“Mom, where do emojis come from?” “Well, son, let me tell you the story of the birds and the bees—by which I mean the Emoji Subcommittee of the Unicode Consortium.” Yes, that’s how those little pictograms on your phone get born. There is an official list of emojis that every computing device using the Unicode standard—which is basically all of them—will be able to parse and display. Every so often, a new batch of emojis gets submitted for approval, and some of them actually get added to the official list.
Other potential new emojis include something called “SERIOUS FACE WITH EYE MASK AND CAPE,” which kind of looks like Darth Maul crossed with one of those Minions from Despicable Me, and “FROWNING PILE OF POO,” which I can only assume provides a necessary counterpoint to the smiling pile of poo we all know and love.
People have been asking this ever since the first emoji were invented, but these new ones again prompt the question: why?
I’m sure the answers to that question will be debated at length by the Emoji Subcommittee, which will make their final judgments in early 2018. But here’s my answer, as an armchair communication-design critic: now that emojis are mainstream, we need them to get weirder.
Emojis aren’t a language of their own—yet. But these little faces have arguably become just as good at doing the job of those odd foreign words. They may even do the job better, because they can acquire and express the same kind of semantic richness on the fly, just from the context in which they’re used. For example: that whacked-out “OK eyes” emoji can easily mean “YES LET’S TAKE ALL THE DRUGS” in one context; in another, it may perfectly something else entirely, like, oh I don’t know—maybe “the strange excitement of wanton destruction”?

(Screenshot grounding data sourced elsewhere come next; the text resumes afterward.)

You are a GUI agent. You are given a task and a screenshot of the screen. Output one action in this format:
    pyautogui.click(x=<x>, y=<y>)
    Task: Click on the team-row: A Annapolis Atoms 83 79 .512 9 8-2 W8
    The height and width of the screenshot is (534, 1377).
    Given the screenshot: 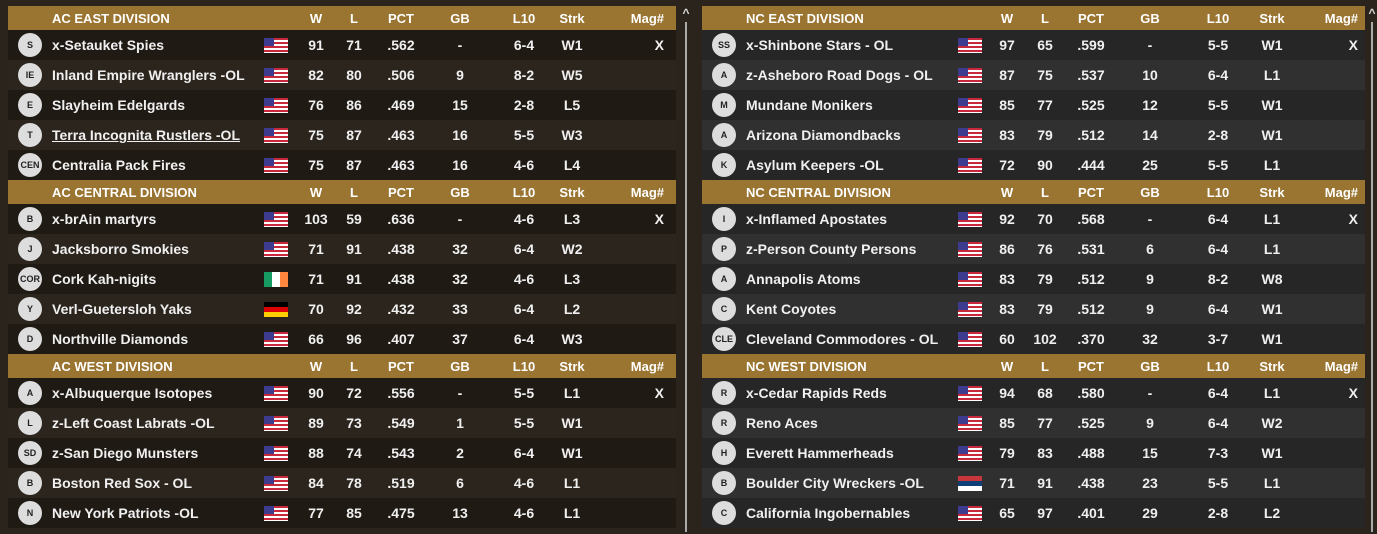 What is the action you would take?
    pyautogui.click(x=1034, y=279)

The odder and more specific the emoji, the more powerful and generative they can be for expressing the ineffable. A graphic designer named John Koenig has already written a whole book of invented emotion-words for just this purpose, but really, how much are any of those going to catch on? Weird new emoji, on the other hand, are built right into a mass communications medium that is currently eating the world. Maybe, as a linguistic purist, that makes you feel “RED FACE WITH TONGUE STICKING OUT WITH BEAD OF SWEAT”. Personally, I think it’s great—or, to be more specific, “GRINNING FACE WITH LETTERS OK AS EYES.”